All manufacturing plants are zero liquid discharge with recycling more than 500,000 litres of water everyday and recycling 4221 metric tones of brass every year, generating 6.23 MW of solar energy.Jaquar Group targets its products to various socio-economic segments, such as brand Artize (luxury category), brand Jaquar (Premium category) and brand Essco (value category).

==Artize==
Artize is a luxury bathroom shower and faucets brand from Jaquar Group. In July 2018, the Tailwater faucet, manufactured by the Jaquar Group's luxury brand Artize, and designed by the London-based product design consultancy DanelonMeroni Design Studio received Red Dot Design Award for 2018 for product design.

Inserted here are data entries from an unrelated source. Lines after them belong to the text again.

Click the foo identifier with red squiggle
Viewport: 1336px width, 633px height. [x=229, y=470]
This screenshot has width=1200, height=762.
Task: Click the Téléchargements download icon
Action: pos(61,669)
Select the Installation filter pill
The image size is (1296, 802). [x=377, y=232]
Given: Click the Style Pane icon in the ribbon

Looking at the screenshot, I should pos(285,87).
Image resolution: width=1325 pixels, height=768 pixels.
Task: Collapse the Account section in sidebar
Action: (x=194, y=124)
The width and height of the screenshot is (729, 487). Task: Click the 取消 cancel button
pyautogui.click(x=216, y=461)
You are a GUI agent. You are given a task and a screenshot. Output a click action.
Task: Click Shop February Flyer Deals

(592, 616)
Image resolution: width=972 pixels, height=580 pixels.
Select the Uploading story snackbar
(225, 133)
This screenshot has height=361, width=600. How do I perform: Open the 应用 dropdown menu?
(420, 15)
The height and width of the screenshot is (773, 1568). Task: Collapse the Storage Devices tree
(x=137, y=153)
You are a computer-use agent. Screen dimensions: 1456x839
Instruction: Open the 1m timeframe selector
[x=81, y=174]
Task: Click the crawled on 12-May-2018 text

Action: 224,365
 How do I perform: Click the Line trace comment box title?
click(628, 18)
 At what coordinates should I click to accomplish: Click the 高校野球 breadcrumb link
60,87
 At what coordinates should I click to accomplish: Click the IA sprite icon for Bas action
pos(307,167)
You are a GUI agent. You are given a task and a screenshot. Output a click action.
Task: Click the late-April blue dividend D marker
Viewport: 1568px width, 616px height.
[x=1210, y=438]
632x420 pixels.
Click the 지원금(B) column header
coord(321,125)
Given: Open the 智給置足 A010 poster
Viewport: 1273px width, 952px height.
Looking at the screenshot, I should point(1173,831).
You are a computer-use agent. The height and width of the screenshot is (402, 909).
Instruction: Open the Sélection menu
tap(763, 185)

Jaquar successfully asserts rights in ARTIZE mark over Villeroy & Boch.

==Jaquar==

The Jaquar brand is a player in the premium segment of the Indian bathroom fittings market.
It manufactures shower enclosures and cubicles.
The company's range of products also includes faucets, showers, sanitary ware and wellness, shower enclosures, and water heaters.
QLOUD, a thermostatic shower mixer launched for multi-mode showering with Sobhita Dhulipala featuring in advertisement campaign.

=== Faucets ===
Jaquar has in-house product design team, the Group has manufacturing capacity of producing 125,000 faucets per day.

=== Showers ===
Jaquar showers have overhead, hand and body showers systems.

=== Sanitaryware ===
Jaquar Sanitaryware ranges include wash basins, offering Wall Hung, Over Counter, Under Counter and Counter-top installations.

=== Wellness ===
Jaquar has range of whirlpools that are created by specialist designers from Europe and are manufactured at Jaquar’s manufacturing facilities.

==Essco==
Essco by the Jaquar Group offers taps, sanitaryware, and accessories, has a retail footprint of over 4000 in the country and an annual turnover of over Rs 300 crores.
For over six decades Essco the bathroom brand has been in the bath industry in India. Essco, the brand is built on the pillars of quality and affordability in designing and delivering products that are functional, and aesthetics at an easy–to-own price. Essco has expanded its footprint in tier-II, III & IV cities across India, Essco has a total retail presence across 4000+ stores and the Jaquar Group aims to increase the retail strength to 5000+ outlets by the year 2022.
Essco unveiled digital campaign Hashtag EsscoNaBhoolPaoge highlighting the values of quality and trusted service.

==Jaquar lighting==
The group is investing Rs 150 crore in a new lighting manufacturing facility where many lighting components would be produced in-house. Jaquar's capacity to make LED drivers is about 1.2 million a month. It currently produces around 750,000. The company first invested in lighting 15 years back when it identified a vacuum in good quality lighting. Since then, it has focussed on designer lighting such as chandeliers. The company also manufactures bulbs and tube lights - it has automated bulbs assembly at its factory in Manesar. Jaquar Group announced the Indian film actress Deepika Padukone as the brand ambassador of their lighting segment.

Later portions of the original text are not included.